Even worse is that Carey represents his experiments with creating scripts as a stepping stone to better verbal skills which will ultimately make you a better writer. Again, from personal experience, I can tell you that being a good writer and being a good programmer are two different, unrelated skills. In fact, many programmers have problems communicating exactly what it is they’ve built and how they’ve built it because they know it inside out and it’s just so intuitive to them, they sometimes fail to realize that not everyone followed their logic. There are even specialists in the IT field whose primary job is talking to users and programmers, then translating what each said to the other. Having done this job, I can tell you that you effectively have to become bi-lingual to do it and has nothing to do with unfolding a narrative within a certain word limit. I learned how to write by practicing my logical skills in merciless online debates, and writing for BusinessWeek with real editors who took a very critical eye to my work and gave me a lot of tips and suggestions for improvement. That’s how you’ll become a better writer and debater. By practicing writing and debating again and again, not by writing tidy code snippets for your statistics package, then saying that writing is kind of like coding but in a different language.

Lastly, and very importantly, the idea that knowing how to code will land you a job is being revised, so while a lot of people are talking about a shortage of computer science grads and how to encourage more students to take on the challenges of STEM disciplines, few of them are talking about a decrease in coding jobs. If you’re familiar with the latest and greatest tools, you have a decent shot. If you understand architecture and design, you have a great shot. But if you’ve just taken some programming classes and want to get out there and code for a living, you may be out of luck since coding jobs are increasingly being automated and outsourced. They are out there, and they are needed, but over the next few years, they will decline. The odds of you landing in a Silicon Valley startup are very slim if you don’t already live there and know some people, and the odds of you starting another Facebook or Twitter are less than of being hit by lightning twice in the same day. Just as with any other job, you have to go into the computer science field with realistic expectations, not praises sung to it by someone on the outside promising that computer science will do something for you when it actually can’t, and telling you that you’ll learn skills that are actually prerequisites for the study and work involved.
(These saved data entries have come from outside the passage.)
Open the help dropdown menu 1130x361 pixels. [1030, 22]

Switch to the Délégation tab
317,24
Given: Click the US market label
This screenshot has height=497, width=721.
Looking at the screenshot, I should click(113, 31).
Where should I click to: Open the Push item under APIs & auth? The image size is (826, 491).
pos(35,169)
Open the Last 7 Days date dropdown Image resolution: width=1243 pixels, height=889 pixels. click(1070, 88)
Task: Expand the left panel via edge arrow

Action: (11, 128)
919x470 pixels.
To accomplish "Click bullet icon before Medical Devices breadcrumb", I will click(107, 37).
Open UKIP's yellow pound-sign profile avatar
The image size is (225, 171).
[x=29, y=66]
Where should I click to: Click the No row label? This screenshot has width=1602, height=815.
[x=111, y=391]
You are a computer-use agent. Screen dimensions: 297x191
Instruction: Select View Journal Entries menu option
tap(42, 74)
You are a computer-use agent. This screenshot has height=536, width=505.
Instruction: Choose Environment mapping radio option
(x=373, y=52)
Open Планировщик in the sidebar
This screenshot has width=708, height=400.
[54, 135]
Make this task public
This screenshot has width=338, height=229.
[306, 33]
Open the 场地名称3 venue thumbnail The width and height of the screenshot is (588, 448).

With all that said, I’m really not trying to discourage anyone from trying computer science classes. Yes, by any and all means, try coding for yourself. Take some programming classes and see what you can do. But don’t expect the entire computer realm to rotate around coding because quite a bit of it is conceptual mathematics, and don’t do it because you expect to become a great logician, or a terrific philosopher, or a superb debater in your humanities program. Try it because you want to learn how computing really works. Try it because you’re interested in challenging yourself. Try it because you have a mindset for it. Try it to discover if you have hidden talents to be a great software architect, or an exceptional developer. Don’t try it just because you’re being sold a bill of goods based on the advice of someone who never worked in IT and who blatantly says that computer science classes and their demands infringed on his partying and humanities were so much easier.